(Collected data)
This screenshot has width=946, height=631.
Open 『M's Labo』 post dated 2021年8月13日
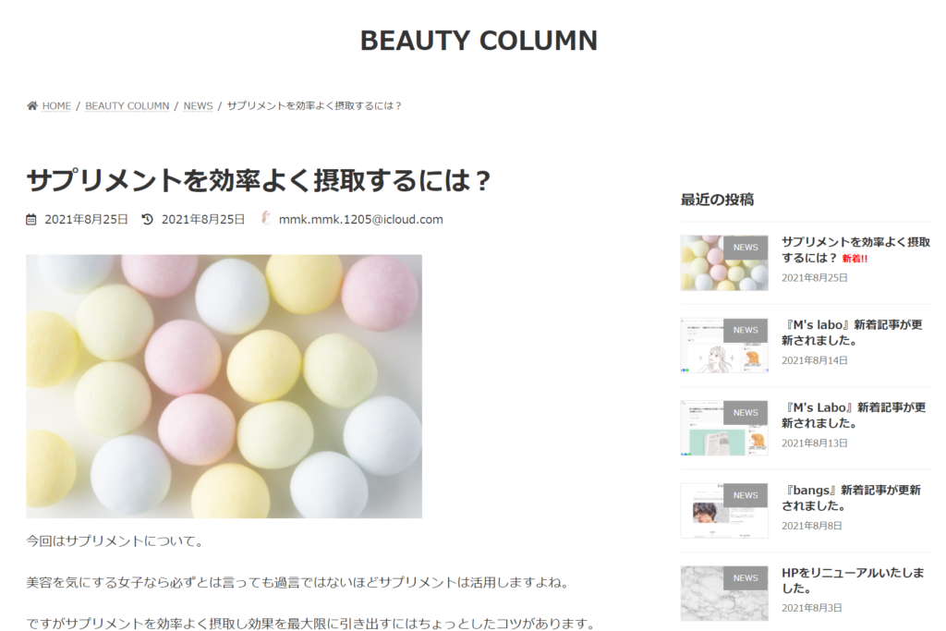[854, 415]
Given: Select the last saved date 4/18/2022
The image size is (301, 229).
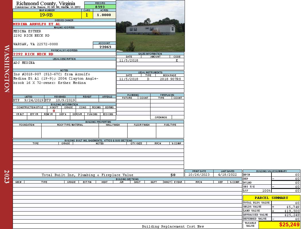Looking at the screenshot, I should pos(228,175).
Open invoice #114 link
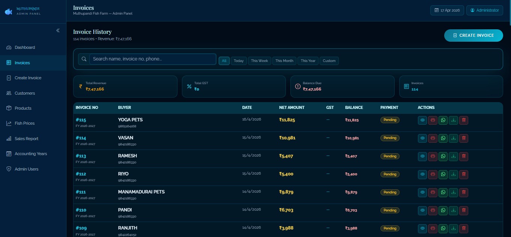This screenshot has height=237, width=511. tap(81, 137)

What you are asked to do: The expected output is each record, copied exactly, and nothing in place of the pictures.

The completed task:
This screenshot has width=946, height=631.
Open 『M's Labo』 post dated 2021年8月13日
[854, 415]
Given: Select the last saved date 4/18/2022
The image size is (301, 229).
Looking at the screenshot, I should pos(228,175).
Open invoice #114 link
This screenshot has height=237, width=511. tap(81, 137)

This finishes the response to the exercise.